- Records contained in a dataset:
========
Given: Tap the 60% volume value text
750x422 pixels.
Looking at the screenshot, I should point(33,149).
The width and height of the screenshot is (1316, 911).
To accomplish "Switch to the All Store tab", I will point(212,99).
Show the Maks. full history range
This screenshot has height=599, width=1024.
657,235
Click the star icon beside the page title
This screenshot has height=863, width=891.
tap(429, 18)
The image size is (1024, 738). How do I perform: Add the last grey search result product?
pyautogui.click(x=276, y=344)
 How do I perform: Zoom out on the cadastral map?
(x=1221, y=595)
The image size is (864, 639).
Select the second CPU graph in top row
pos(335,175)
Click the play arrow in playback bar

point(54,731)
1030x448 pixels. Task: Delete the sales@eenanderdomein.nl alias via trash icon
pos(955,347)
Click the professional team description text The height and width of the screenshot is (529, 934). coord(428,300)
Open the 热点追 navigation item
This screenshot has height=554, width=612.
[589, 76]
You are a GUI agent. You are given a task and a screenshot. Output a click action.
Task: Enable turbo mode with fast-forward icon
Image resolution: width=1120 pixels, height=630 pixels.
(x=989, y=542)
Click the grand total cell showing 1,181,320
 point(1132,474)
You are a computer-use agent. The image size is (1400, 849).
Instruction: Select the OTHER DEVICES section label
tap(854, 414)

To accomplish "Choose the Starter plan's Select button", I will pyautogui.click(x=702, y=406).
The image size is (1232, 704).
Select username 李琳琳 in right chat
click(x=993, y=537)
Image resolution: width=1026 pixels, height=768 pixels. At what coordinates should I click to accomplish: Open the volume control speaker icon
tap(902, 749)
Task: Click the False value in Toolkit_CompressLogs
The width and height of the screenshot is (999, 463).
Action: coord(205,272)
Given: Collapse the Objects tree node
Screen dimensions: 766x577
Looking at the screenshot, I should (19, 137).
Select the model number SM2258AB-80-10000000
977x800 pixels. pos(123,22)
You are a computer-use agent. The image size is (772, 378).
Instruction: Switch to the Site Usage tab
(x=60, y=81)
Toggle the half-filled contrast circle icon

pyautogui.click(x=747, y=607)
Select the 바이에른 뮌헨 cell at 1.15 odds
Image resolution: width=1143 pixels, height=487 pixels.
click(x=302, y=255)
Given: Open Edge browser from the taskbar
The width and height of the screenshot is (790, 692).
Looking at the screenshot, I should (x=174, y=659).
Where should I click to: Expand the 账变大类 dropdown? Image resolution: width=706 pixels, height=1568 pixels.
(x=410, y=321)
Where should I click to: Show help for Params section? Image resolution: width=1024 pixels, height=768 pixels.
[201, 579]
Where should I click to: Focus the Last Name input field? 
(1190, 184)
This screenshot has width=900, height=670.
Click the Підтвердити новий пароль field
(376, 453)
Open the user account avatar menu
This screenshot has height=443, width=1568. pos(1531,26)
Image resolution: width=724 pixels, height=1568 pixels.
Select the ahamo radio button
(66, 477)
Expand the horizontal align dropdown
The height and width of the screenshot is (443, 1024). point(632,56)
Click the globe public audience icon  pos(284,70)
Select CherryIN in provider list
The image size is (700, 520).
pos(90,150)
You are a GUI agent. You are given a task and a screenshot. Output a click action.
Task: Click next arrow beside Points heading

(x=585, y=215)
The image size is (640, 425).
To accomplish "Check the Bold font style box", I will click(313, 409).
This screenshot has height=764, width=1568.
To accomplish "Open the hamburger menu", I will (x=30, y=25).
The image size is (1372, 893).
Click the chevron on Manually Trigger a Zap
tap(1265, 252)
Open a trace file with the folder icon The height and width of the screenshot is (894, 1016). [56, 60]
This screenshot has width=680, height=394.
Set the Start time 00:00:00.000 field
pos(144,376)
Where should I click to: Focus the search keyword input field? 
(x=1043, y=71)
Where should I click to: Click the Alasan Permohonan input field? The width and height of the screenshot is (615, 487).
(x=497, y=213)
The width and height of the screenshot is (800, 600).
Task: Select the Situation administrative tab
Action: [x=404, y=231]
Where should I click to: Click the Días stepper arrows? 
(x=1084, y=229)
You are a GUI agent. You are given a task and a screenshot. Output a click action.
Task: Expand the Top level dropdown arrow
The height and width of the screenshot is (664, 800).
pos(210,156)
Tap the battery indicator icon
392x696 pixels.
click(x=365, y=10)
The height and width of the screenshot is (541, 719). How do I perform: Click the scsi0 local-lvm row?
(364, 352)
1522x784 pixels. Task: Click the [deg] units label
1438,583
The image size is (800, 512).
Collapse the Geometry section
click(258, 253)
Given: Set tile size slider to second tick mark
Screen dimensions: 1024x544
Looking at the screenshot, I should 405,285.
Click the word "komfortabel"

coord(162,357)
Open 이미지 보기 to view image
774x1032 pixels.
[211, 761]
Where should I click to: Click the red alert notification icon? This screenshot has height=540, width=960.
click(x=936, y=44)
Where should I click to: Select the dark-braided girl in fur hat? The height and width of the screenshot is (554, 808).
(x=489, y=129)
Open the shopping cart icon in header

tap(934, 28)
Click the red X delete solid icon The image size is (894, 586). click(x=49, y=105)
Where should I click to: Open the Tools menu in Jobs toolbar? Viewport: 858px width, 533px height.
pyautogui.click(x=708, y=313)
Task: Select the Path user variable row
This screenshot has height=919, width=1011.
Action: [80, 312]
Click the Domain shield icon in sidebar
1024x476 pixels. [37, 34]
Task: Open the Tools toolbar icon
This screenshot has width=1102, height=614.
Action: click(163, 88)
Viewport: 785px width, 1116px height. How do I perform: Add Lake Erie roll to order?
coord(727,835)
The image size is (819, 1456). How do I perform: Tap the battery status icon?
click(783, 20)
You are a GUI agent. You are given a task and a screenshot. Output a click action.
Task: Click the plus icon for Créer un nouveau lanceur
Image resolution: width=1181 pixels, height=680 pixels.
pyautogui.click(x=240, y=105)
========
- Try it: Pull every line containing "text" out of the records.

- Task solution:
Given: Tap the 60% volume value text
Click the professional team description text The height and width of the screenshot is (529, 934). coord(428,300)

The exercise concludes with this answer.